Stored data entries:

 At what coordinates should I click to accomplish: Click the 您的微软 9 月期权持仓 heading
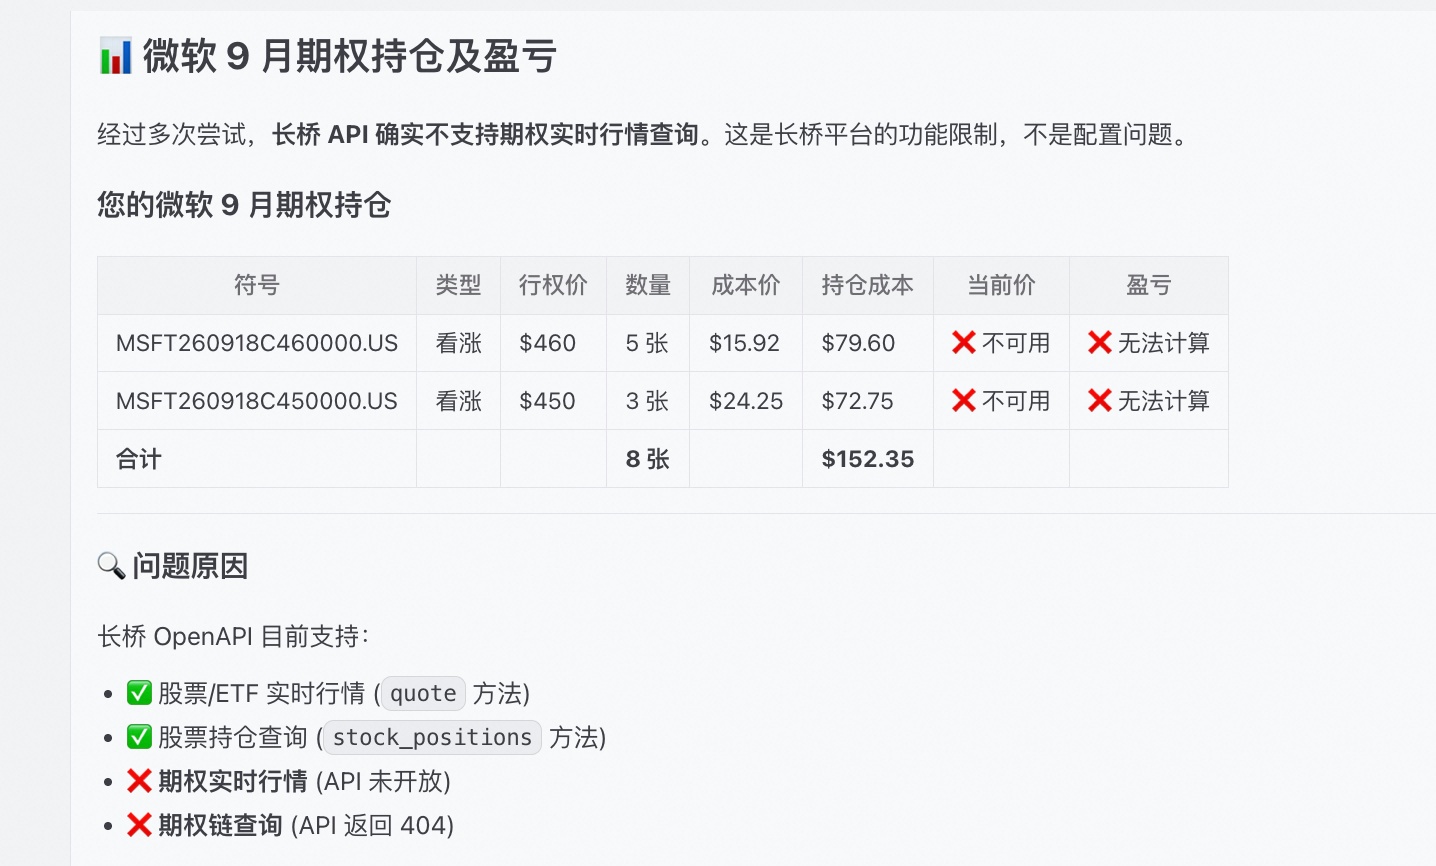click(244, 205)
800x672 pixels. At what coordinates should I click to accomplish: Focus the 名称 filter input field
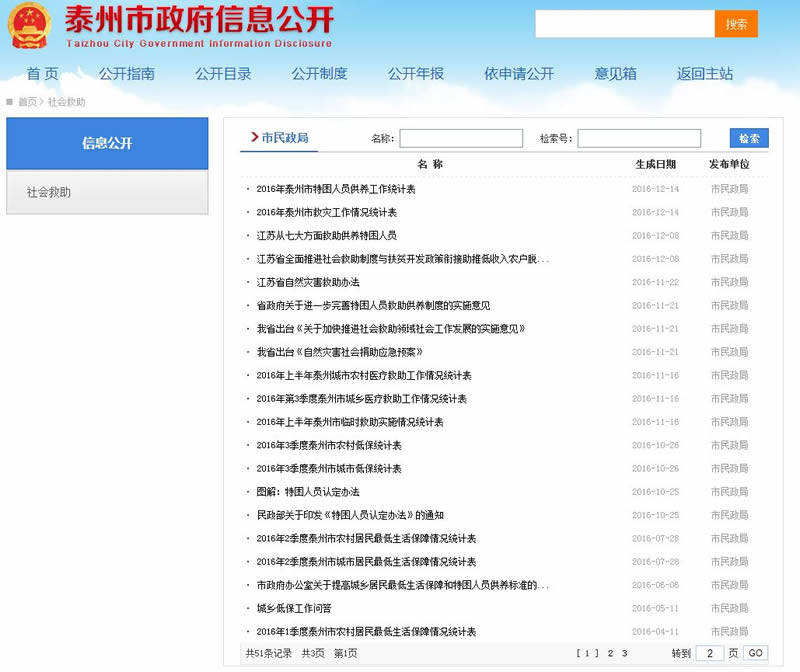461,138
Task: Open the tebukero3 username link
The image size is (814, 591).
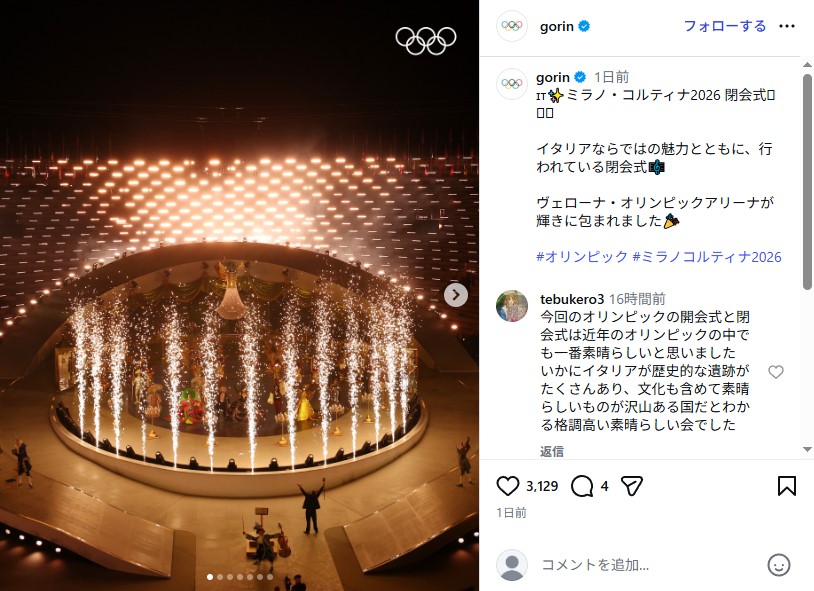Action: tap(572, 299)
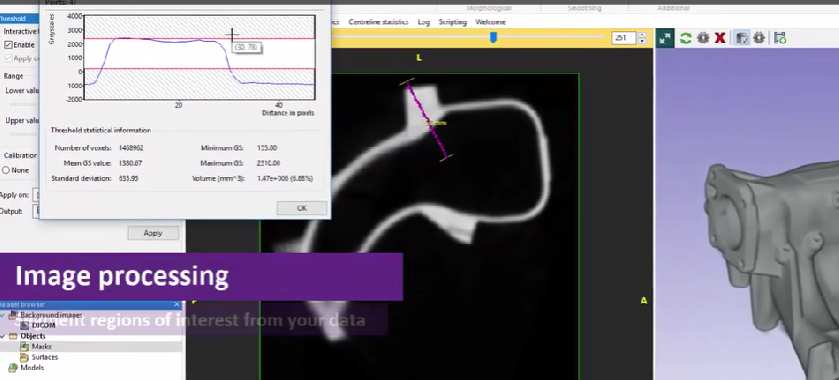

→ **Task brief**
Would you write each entry out again exactly, omitting the images?

→ **Written solution**
 At what coordinates should I click to accomplish: Click the 您的微软 9 月期权持仓 heading
click(244, 205)
800x672 pixels. At what coordinates should I click to accomplish: Focus the 名称 filter input field
461,138
Task: Open the tebukero3 username link
The image size is (814, 591).
Action: tap(572, 299)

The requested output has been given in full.